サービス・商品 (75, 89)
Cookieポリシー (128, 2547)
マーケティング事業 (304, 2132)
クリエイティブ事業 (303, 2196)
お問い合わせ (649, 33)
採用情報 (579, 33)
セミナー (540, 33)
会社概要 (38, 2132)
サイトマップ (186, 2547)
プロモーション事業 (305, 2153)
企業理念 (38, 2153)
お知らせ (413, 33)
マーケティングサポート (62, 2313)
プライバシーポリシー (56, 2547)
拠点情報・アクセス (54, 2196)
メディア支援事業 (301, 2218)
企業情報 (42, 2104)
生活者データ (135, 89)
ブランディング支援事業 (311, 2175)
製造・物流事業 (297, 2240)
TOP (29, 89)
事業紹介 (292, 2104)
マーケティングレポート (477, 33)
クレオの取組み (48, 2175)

* * *

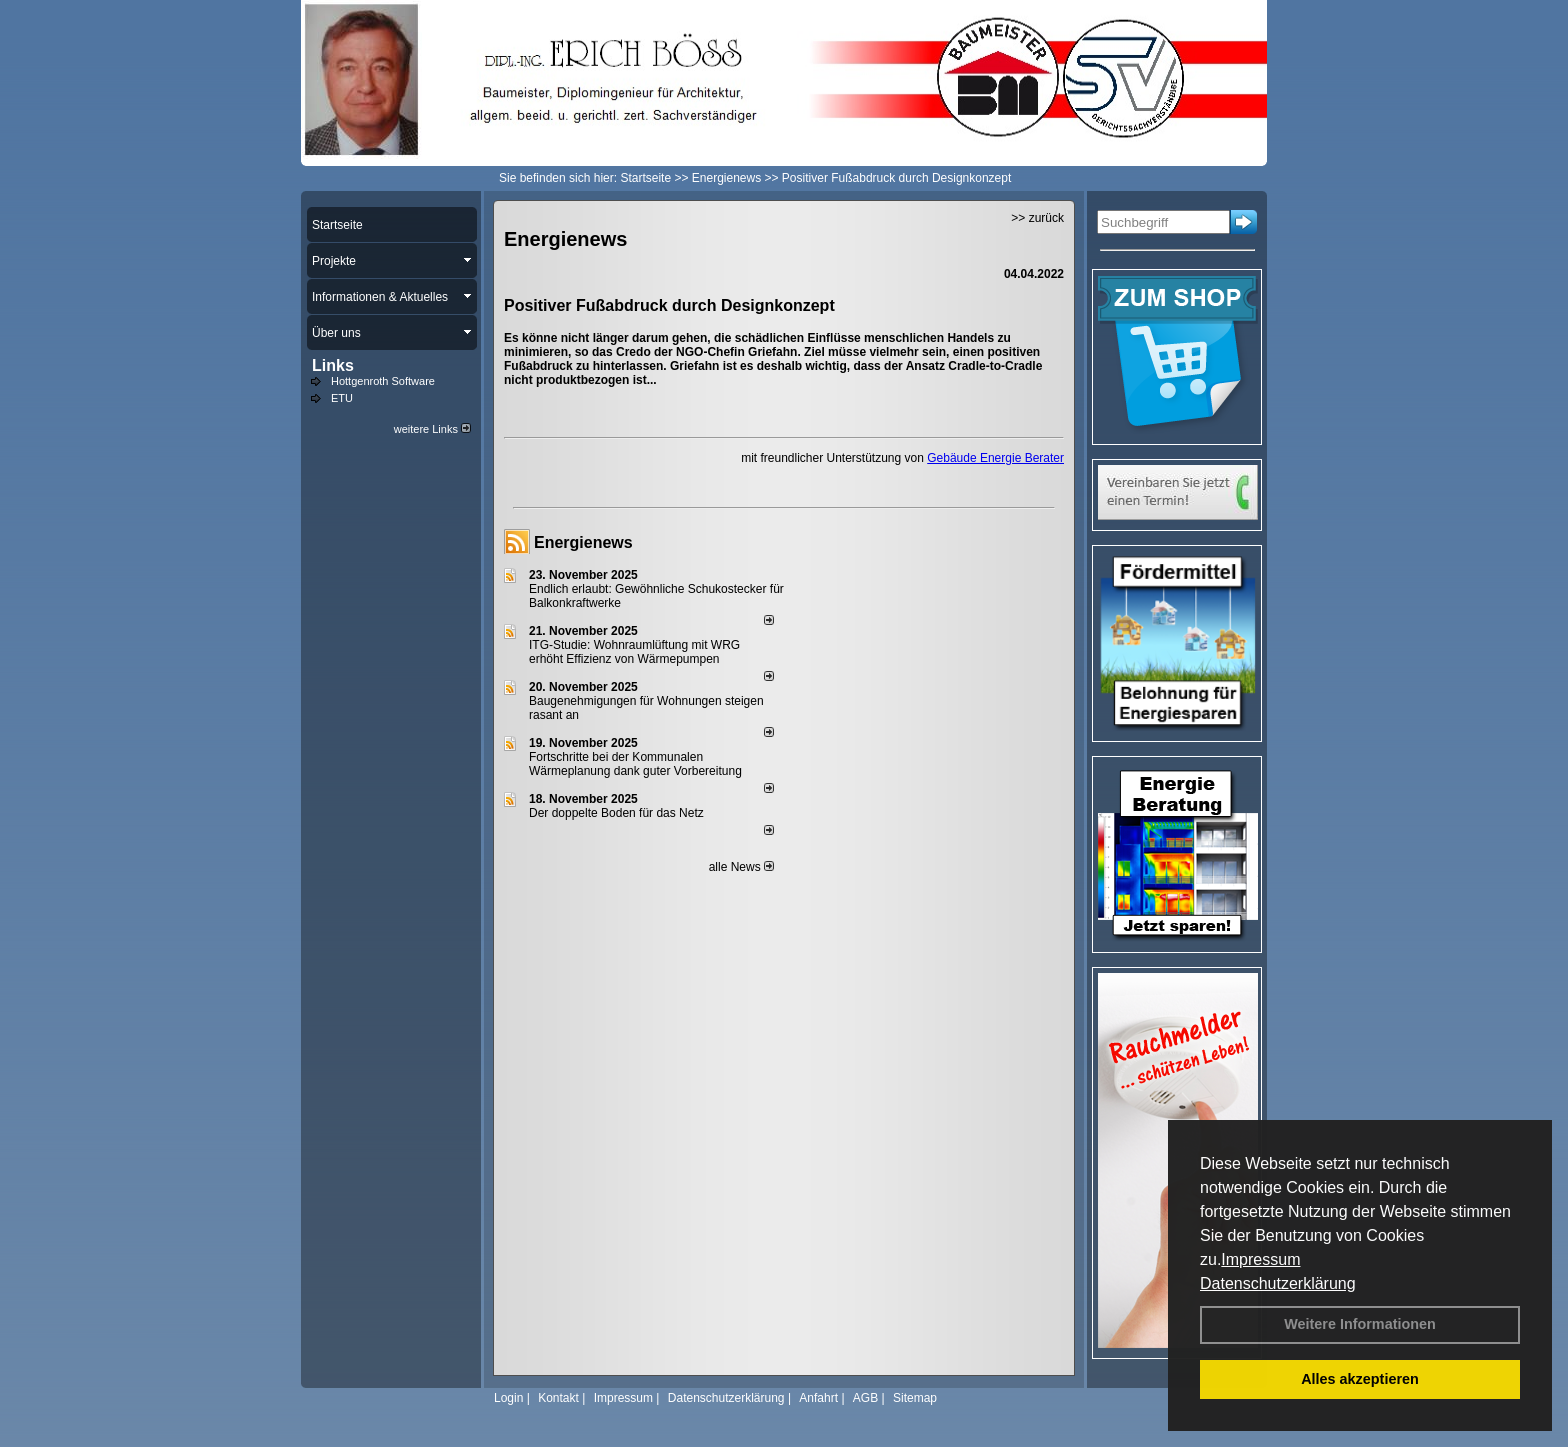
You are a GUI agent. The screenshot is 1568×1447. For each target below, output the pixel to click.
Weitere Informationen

INSTRUCTIONS TO FOLLOW »
Format the records from the line with "クリエイティブ事業 (303, 2196)" to the line with "企業情報 (42, 2104)", both included, as a numbered list, leaving out any blank lines.

OUTPUT FOR THIS TASK »
1. クリエイティブ事業 (303, 2196)
2. お問い合わせ (649, 33)
3. 採用情報 (579, 33)
4. セミナー (540, 33)
5. 会社概要 (38, 2132)
6. サイトマップ (186, 2547)
7. プロモーション事業 (305, 2153)
8. 企業理念 (38, 2153)
9. お知らせ (413, 33)
10. マーケティングサポート (62, 2313)
11. プライバシーポリシー (56, 2547)
12. 拠点情報・アクセス (54, 2196)
13. メディア支援事業 (301, 2218)
14. 企業情報 (42, 2104)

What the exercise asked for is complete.